Splitter appeared in 36 games with the Hawks and averaged 5.6 points and 3.3 rebounds in 16.1 minutes per night. The minutes were the big thing as nagging injuries prevented him from fully acclimating himself into the Hawks system. The only time Splitter has played fewer minutes was during his rookie season in 2011. While the Hawks and Spurs run similar systems, there are differences and not being on the court consistently appeared to hurt Splitter's performance.
When Splitter did play, the team was really good with him on the floor. He posted a team best 94.2 defensive rating and had a net rating of 9.3 which was also the best on the team for everyone who appeared in at least 35 games. Those numbers show that the Hawks were a better team at both ends when he was on the floor but that was the problem with his 2016 season overall. He never was fully healthy for an extended period.
Many expected Splitter's addition to rectify Atlanta's rebounding woes. While if healthy, he certainly would have helped but that had never really been his strength. His rebounding percentage has dropped the last two seasons and he averaged a career-best 6.4 boards came in 2013. Still the Hawks could have used his size and his experience during the second half of the season especially in the second round against the Cavaliers.
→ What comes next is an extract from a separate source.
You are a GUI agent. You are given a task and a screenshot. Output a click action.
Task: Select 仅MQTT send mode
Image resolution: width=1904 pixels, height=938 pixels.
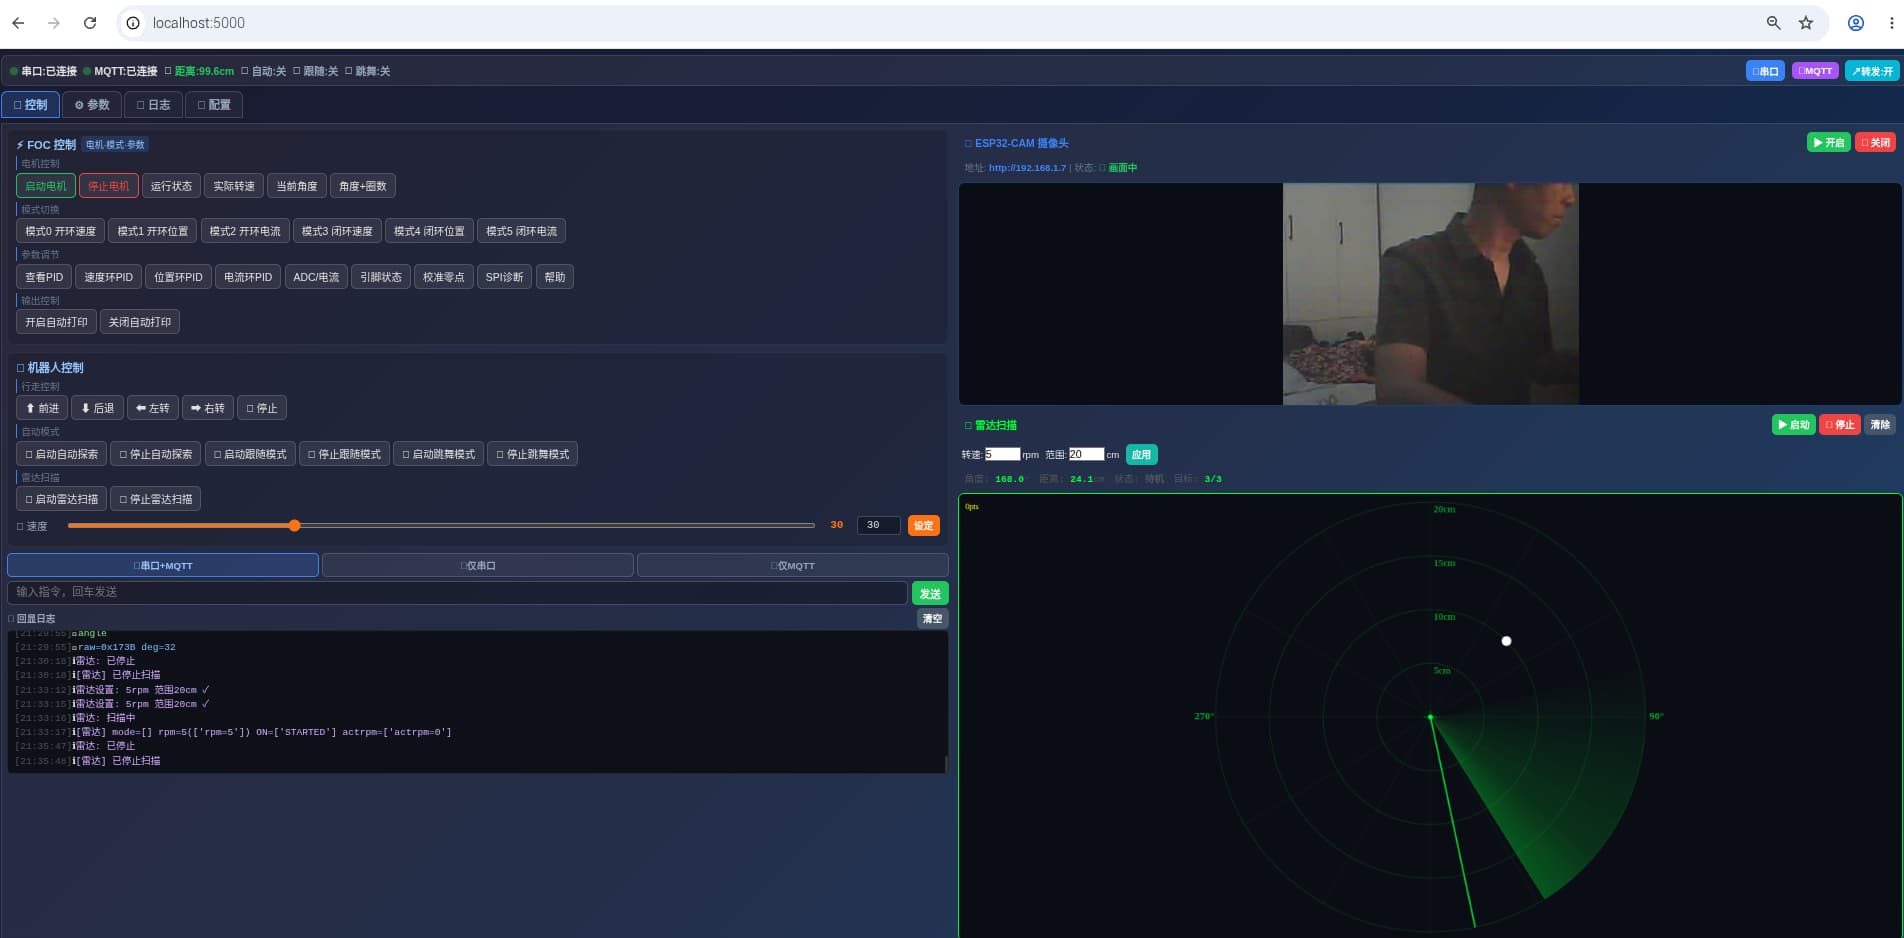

Splitter is scheduled to make $8.5 million in what will be the final year of his current deal. He is reportedly ahead of schedule in his recovery from hip surgery and should be ready when the team opens training camp.
The Hawks are in a bit of an uncertain period with their roster. Al Horford and Kent Bazemore are both free agents. The Hawks have maintained that re-signing Horford is a priority and there is reported mutual interest between Bazemore and the team. However, bringing both back would severely limit the resources the team has to add upgrades. Splitter like Jeff Teague has a large enough contract that his name could pop up in some trade scenarios either for a rotational player or for salary relief.
Splitter's injury situation may hamper his value on the trade market, but with salaries set to explode, his contract will look much more like a bargain next season.
At this point, my guess is that Splitter is back with the Hawks next season and plays a big part in the frontcourt rotation. His ability to play alongside Horford and Paul Millsap gives the Hawks flexibility at both ends of the floor. They just have to get him healthy.